Part of being enrolled in the USADA testing pool is to always update the agency on your whereabouts. In order to be randomly tested, to prove you are clean fighter, they have to know where you are at all times. They show up, test you, off they go. If you’re clean, you fight. If you’re not, you are flagged.


Earlier this week, Nick Diaz was suspended by USADA for not informing them of his whereabouts three times in the span of 365 days.


I’m a firm believer that other than marijuana metabolites potentially being high in his body (no pun intended), Nick is a clean fighter. He, Nate and Cesar Gracie have long rallied against fighters who use performance enhancing drugs, calling some out while shouting off their own soapboxes that they, personally, are clean.

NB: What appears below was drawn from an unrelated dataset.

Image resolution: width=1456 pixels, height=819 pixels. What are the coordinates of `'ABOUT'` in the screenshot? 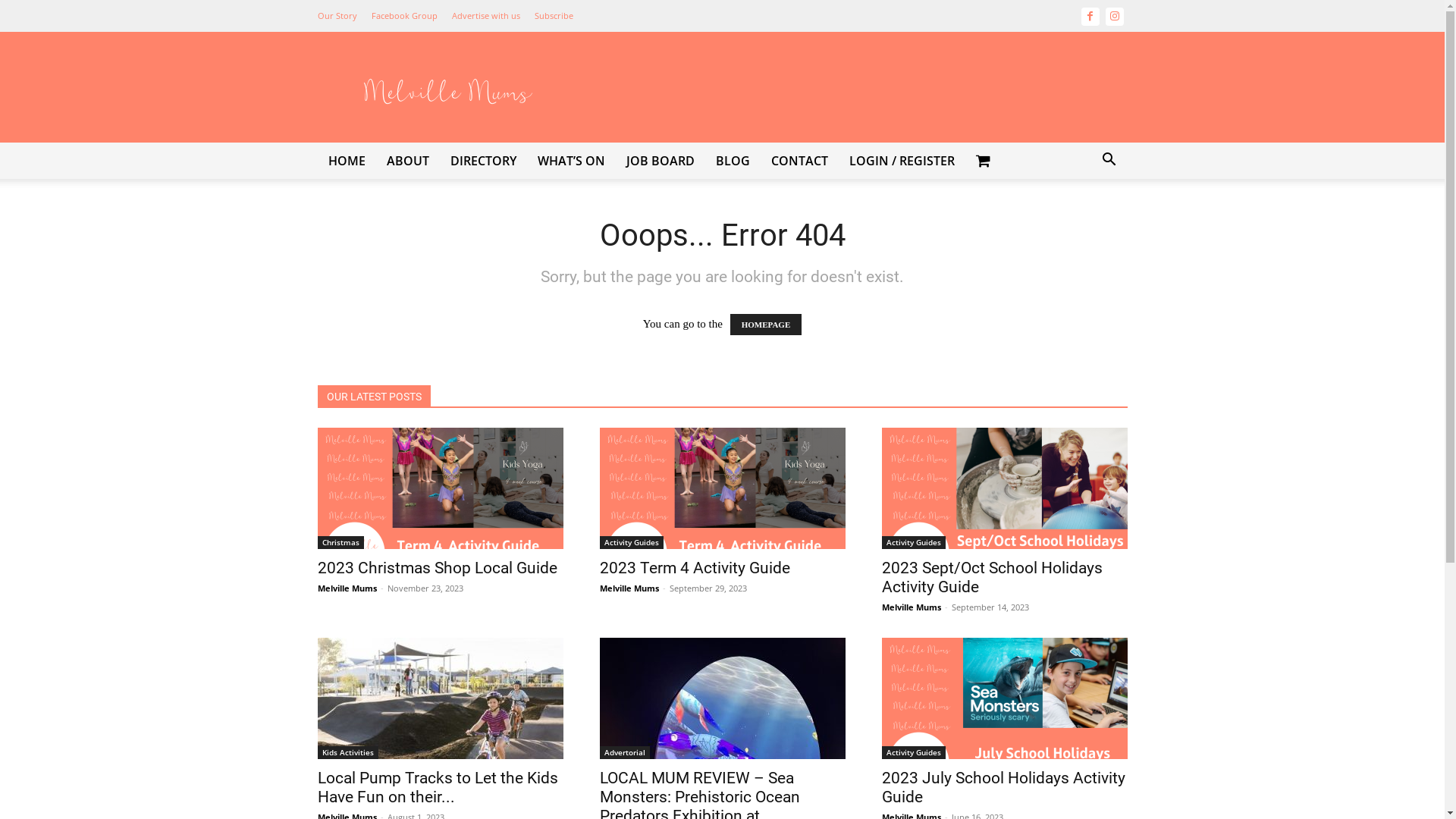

From a personal perspective, having spoken and been around both fighters on various occasions, while also having mutual friends who know them on a personal level, I remain steadfast that Nick (and Nate) are clean. That’s not the problem.


The issue is that they don’t operate on the same frequency as others and generally do not follow rules outside of their personal circle. They are freebirds, do things at their own pace and are unpredictable.


The irony of USADA’s “where you at” policy is that Nick likely doesn’t even know where he will be today. Forget about tomorrow and next week. Ask anyone who has ever trained with the Diaz brothers and you’ll know after day one that you show up with a backpack, filled with your gear and be ready for the unpredictable.




Cause if Nick decides to go for a run, even though it’s supposed to be a BJJ session, you are going for a run. Or a long bike ride. Or if it’s the day you are going for a run, nope, it’s boxing session. Or Jits.


So while Nick operates to the beat of his own drum, an unpredictable rhythm that suits his soul, USADA’s is different. It’s methodical and on a loop with the same beat every four bars.


Can one make the argument that Diaz purposely avoided USADA? Sure, why not. Can we say he may have been high, or didn’t have time to flush his system? Sure. Ok. Can we also say he could care less about updating them cause to him, it’s a massive hassle? More than likely.


But the problem with all this is that whether Nick did it on purpose, by accident or whatever, we likely won’t see him compete in MMA (again) anytime soon.


Love him or hate him, he brings an incredible amount of attention to his fights. From pre-fight antics and natural smack talk to his fighting acumen, eyeballs are always fixated on the Stockton native.


People want to see him win, because they can relate to the anti-establishment stance he takes. Others want to see him lose, as they find him rude and disrespectful. But unfortunately, neither side will get to see him fight this year … or dare I say it, ever again.